Nie chcąc psuć jego humoru po prostu dostosowałam się do jego poleceń. Opuściłam bibliotekę i spokojnym krokiem zmierzałam w kierunku sypialni. Całe szczęście reszta straży nadal smacznie spała i mogłam przemknąć się korytarzami niezauważona. Kiedy znalazłam się tuż pod drzwiami mojego pokoju dobiegł do mnie Ezarel.
- Szybko chodzisz jak na taką łamagę. – rzucił i zaczepił mnie delikatnie swoim łokciem.
Puściłam ten komentarz mimo uszu. Czułam, że muszę mu podziękować za to co dla mnie zrobił.
- Jestem naprawdę wdzięczna, że poświęciłeś mi swój czas. Nie spodziewałam się tego.
Elf przybrał dziwną pozycję. Chował ręce za plecami, stał krzywo a na jego twarzy zagościł niezręczny uśmiech.
- Słuchaj, pomyślałem, że mogą ci się jeszcze przydać. Wiem, że tak naprawdę niewiele przeczytałaś. – odparł niepewnym głosem i wyciągnął zza pleców książki o siostrach Hanajoo.
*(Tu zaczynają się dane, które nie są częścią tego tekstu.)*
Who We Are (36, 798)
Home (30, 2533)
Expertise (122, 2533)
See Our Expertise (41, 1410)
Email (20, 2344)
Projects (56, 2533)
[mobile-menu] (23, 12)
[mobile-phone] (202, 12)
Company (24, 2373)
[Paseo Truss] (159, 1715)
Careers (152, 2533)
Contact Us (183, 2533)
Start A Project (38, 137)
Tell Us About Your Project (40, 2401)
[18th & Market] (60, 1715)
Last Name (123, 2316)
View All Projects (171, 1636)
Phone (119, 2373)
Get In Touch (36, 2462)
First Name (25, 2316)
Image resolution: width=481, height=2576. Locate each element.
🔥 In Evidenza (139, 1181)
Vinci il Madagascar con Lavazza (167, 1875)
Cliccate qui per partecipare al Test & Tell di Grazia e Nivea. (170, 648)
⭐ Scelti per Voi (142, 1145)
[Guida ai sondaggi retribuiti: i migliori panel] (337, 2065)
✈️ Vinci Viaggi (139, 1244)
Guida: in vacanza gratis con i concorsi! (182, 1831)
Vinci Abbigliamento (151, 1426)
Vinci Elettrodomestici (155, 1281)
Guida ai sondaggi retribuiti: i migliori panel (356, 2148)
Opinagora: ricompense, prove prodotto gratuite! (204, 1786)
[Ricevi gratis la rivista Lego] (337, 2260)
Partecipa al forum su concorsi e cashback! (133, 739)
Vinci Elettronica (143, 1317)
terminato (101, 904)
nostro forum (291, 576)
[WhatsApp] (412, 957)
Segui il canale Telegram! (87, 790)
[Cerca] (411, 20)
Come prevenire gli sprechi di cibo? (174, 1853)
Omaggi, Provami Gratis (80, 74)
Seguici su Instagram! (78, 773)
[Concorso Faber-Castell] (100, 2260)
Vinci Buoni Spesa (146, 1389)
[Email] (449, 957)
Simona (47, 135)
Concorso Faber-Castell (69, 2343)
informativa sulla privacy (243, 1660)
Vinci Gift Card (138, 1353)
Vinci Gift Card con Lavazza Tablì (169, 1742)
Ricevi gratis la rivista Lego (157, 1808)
W tamtym momencie poczułam się niezwykle zaskoczona. Nie spodziewałam się, że elf zaryzykuje dla mnie wyniesieniem książek z biblioteki. Gest ten, tak samo jak i cała noc zbił mnie z tropu. Przez cały ten czas sądziłam, że szef absyntu, delikatnie mówiąc, nie przepada za mną. Nie szczędził mi słów krytyki, na każdym kroku wypominał niewiedzę, a przecież w tamtej chwili na korytarzu stał przede mną z bezcennym prezentem.
- Nie martw się, jeżeli zauważą, że zniknęły, w co wątpię, bo zapewne nie wiedzą nawet o ich istnieniu, to wezmę to na siebie. – uspokoił mnie przyjemnym i ciepłym głosem.
Było to o tyle dziwne, że nigdy wcześniej nie zwróciłam uwagi na jego ton głosu i na to jak miło mi się go słuchało, kiedy akurat mnie nie obrażał. Wyciągnęłam dłoń, aby odebrać od niego książki i nasze palce przez kilka ułamków sekundy dotknęły się. Elf wyraźnie zmieszał się tym gestem. Mogę przysiąc, że dostrzegłam na jego twarzy niewielki rumieniec. Ja sama pewnie wyglądałam niczym płonący owoc, ale starałam się o tym nie myśleć.
- Dziękuję ci za to wszystko. Nawet nie wiesz ile to dla mnie znaczy. – odpowiedziałam walcząc z plączącym się językiem.
Elf posłał mi ostatnie pokrzepiające spojrzenie. Kiedy zamykałam drzwi mojego pokoju on nadal stał przed nimi, spoglądając na mnie z szerokim uśmiechem na twarzy.